Ausgewählter Text
* * *

Die Dialektsammlung entstand Anfang der 1950er Jahre unter Leitung der Dialektologin Maria Hornung. 30 Jahre lang fuhren Sprachforscher und Sprachforscherinnen für ihre Interviews quer durch Österreich. Im Folgenden hört man etwa, wie Jugendliche 1958 in Wien über Fußball gesprochen haben – und dabei durchaus nicht einer Meinung waren:

Freie Rede der Interviewten

Eine Besonderheit bei diesem Projekt ist laut dem Sprachwissenschaftler Christian Huber vom Phonogrammarchiv, dass die Sprecherinnen und Sprecher in alltäglichen Konversationen und in freier Rede aufgenommen wurden. „Dialektkundler haben damals eher mit Fragebögen gearbeitet, wo einzelne Wörter im Dialekt abgefragt wurden. Bei diesem Projekt haben sie die Leute aber dazu gebracht, selbst zu sprechen, eine Geschichte zu erzählen oder auf Fragen zu antworten.“

Die Interviewten erzählen somit oft aus ihrem unmittelbaren Lebensumfeld und geben traditionelle Geschichten zum Besten. Die Aufnahmen sind deshalb nicht nur sprachlich, sondern auch sozial- und kulturgeschichtlich relevant. „Sie repräsentieren einen bemerkenswerten Teil des kulturellen Erbes Österreichs und der Identität seiner Bevölkerung“, so die ÖAW.

Die Aufnahmen bilden daher die dialektale Sprache im tatsächlichen Gebrauch ab. Da die Tonbandsammlung drei Jahrzehnte umfasst, wird auch der Wandel österreichischer Dialekte deutlich. Durch das Alter der Aufnahmen sind auch Dialekte dokumentiert, die heute bereits verschwunden sind. Einige von ihnen sind äußerst schwer verständlich, wie jener einer Frau aus dem Osttiroler Ort Kals aus dem Jahr 1951:

Vom Aussterben bedroht?

Die Dialekte, die in Österreich gesprochen werden, fasst die Sprachwissenschaft als Variationen des Bairischen - nicht zu verwechseln mit bayrisch - zusammen, lediglich in Vorarlberg werden alemannische Variationen gesprochen. Neben den Sprachen Burgenland-Kroatisch, Jiddisch und Romani gelten in Österreich laut dem UNESCO-Atlas der gefährdeten Sprachen auch bairische und alemannische Dialekte als „potenziell bedroht“.

Gefährdet sind die Dialekte laut Huber insofern, als dass gewisse Ausdrücke, die ältere Generationen noch verwendet haben, heute nicht mehr bekannt sind. Das sei aber ein ganz normaler Prozess in der Geschichte jeder Sprache. Zudem würden sich die unterschiedlichen Dialekte in Österreich immer mehr angleichen. Das liegt daran, dass Menschen heute generell mobiler sind, aber auch am höheren Medienkonsum.

Auch der verstärkte Austausch mit Deutschsprachigen aus dem Ausland trage dazu bei, dass sich Dialekte stärker an das Hochdeutsche angleichen. Dazu kommt auch das gesellschaftliche Prestige oder Nichtprestige unterschiedlicher Dialekte. Manche Leute würden sich selbst als „hinterwäldlerisch“ empfinden, wenn sie ihren Dialekt sprechen, und daher lieber jenes Deutsch imitieren, das sie etwa aus dem Fernsehen kennen, so Huber.

* * *

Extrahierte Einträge
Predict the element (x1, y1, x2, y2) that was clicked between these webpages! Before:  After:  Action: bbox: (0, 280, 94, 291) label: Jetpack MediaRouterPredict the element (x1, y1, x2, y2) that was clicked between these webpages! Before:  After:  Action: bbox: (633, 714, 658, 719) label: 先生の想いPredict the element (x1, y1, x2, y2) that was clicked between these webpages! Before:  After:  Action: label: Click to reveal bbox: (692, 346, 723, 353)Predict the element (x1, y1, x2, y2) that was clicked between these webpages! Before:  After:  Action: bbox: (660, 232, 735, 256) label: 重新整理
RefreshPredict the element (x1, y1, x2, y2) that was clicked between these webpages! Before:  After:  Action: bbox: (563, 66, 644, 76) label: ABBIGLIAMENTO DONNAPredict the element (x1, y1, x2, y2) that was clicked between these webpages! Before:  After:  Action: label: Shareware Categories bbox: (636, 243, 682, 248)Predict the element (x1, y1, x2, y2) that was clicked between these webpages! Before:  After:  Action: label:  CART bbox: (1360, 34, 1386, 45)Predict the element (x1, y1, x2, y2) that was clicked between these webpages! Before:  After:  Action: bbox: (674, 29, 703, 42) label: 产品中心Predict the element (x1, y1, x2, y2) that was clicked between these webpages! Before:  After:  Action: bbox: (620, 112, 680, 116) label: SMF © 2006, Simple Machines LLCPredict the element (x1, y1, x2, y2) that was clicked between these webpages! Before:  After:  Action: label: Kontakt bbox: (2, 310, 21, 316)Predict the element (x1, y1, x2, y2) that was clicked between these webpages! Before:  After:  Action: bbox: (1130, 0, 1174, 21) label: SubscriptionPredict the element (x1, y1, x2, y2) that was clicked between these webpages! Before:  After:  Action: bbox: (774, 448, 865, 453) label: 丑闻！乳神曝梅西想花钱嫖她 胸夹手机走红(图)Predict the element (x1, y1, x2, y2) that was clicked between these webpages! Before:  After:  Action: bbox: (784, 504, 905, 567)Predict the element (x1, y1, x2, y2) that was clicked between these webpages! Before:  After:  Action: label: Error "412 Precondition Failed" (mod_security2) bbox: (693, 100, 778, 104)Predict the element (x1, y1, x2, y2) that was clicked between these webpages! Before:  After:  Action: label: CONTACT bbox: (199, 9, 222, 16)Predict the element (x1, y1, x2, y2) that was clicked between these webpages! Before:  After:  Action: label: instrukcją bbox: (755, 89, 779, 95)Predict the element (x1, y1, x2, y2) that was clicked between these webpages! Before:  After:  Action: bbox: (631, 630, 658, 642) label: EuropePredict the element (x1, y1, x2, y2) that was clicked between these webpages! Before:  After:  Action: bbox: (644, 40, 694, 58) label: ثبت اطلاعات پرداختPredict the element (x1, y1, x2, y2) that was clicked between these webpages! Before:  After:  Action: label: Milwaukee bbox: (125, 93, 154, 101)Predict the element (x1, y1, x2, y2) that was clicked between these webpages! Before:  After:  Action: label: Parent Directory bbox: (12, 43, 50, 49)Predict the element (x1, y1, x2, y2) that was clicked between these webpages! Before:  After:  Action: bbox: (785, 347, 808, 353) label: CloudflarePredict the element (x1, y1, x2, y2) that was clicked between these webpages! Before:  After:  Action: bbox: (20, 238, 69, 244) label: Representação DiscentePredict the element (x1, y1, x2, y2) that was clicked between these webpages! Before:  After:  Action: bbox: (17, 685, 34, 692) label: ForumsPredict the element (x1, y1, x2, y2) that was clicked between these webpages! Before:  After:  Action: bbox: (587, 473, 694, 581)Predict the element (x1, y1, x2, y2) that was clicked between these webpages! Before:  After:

* * *

Aufgabenstellung
Beantworte anhand des Textes über die österreichische Dialektsammlung die folgenden Fragen:
(a) Unter wessen Leitung entstand die Dialektsammlung?
(b) In welchem Bundesland Österreichs werden alemannische Variationen gesprochen?
(c) Welche drei Sprachen gelten laut dem UNESCO-Atlas der gefährdeten Sprachen neben den bairischen und alemannischen Dialekten in Österreich als gefährdet?

Lösung
(a) Unter Leitung der Dialektologin Maria Hornung.
(b) In Vorarlberg.
(c) Burgenland-Kroatisch, Jiddisch und Romani.